### EXERCISE AIM
A faithful transcription of all the records is required.

Stored entries:
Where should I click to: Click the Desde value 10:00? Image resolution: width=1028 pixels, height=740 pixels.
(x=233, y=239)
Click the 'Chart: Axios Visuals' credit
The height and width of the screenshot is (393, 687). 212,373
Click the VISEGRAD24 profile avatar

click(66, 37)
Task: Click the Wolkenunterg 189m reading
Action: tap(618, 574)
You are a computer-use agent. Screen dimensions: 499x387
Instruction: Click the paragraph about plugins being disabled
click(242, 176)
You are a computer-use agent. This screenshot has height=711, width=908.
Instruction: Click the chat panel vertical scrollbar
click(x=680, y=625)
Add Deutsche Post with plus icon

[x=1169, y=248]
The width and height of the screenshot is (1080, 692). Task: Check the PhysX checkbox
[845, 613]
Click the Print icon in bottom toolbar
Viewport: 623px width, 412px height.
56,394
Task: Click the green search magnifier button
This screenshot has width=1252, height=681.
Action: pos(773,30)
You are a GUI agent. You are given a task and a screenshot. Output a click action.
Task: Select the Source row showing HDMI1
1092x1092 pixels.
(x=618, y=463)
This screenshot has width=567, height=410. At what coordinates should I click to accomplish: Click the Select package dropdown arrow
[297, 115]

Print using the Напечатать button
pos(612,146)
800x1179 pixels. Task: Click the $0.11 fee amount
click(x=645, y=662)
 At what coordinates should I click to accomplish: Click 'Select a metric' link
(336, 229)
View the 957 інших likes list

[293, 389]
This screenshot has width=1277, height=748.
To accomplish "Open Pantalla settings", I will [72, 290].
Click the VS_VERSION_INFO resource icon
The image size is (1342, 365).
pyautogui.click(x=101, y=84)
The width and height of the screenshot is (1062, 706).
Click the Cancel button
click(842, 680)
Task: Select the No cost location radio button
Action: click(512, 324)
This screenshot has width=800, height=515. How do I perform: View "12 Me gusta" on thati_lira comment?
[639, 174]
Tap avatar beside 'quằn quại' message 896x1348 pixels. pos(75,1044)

### RESPONSE
Where should I click to: Click the Desde value 10:00? Image resolution: width=1028 pixels, height=740 pixels.
(x=233, y=239)
Click the 'Chart: Axios Visuals' credit
The height and width of the screenshot is (393, 687). 212,373
Click the VISEGRAD24 profile avatar

click(66, 37)
Task: Click the Wolkenunterg 189m reading
Action: tap(618, 574)
You are a computer-use agent. Screen dimensions: 499x387
Instruction: Click the paragraph about plugins being disabled
click(242, 176)
You are a computer-use agent. This screenshot has height=711, width=908.
Instruction: Click the chat panel vertical scrollbar
click(x=680, y=625)
Add Deutsche Post with plus icon

[x=1169, y=248]
The width and height of the screenshot is (1080, 692). Task: Check the PhysX checkbox
[845, 613]
Click the Print icon in bottom toolbar
Viewport: 623px width, 412px height.
56,394
Task: Click the green search magnifier button
This screenshot has width=1252, height=681.
Action: pos(773,30)
You are a GUI agent. You are given a task and a screenshot. Output a click action.
Task: Select the Source row showing HDMI1
1092x1092 pixels.
(x=618, y=463)
This screenshot has width=567, height=410. At what coordinates should I click to accomplish: Click the Select package dropdown arrow
[297, 115]

Print using the Напечатать button
pos(612,146)
800x1179 pixels. Task: Click the $0.11 fee amount
click(x=645, y=662)
 At what coordinates should I click to accomplish: Click 'Select a metric' link
(336, 229)
View the 957 інших likes list

[293, 389]
This screenshot has width=1277, height=748.
To accomplish "Open Pantalla settings", I will [72, 290].
Click the VS_VERSION_INFO resource icon
The image size is (1342, 365).
pyautogui.click(x=101, y=84)
The width and height of the screenshot is (1062, 706).
Click the Cancel button
click(842, 680)
Task: Select the No cost location radio button
Action: click(512, 324)
This screenshot has width=800, height=515. How do I perform: View "12 Me gusta" on thati_lira comment?
[639, 174]
Tap avatar beside 'quằn quại' message 896x1348 pixels. pos(75,1044)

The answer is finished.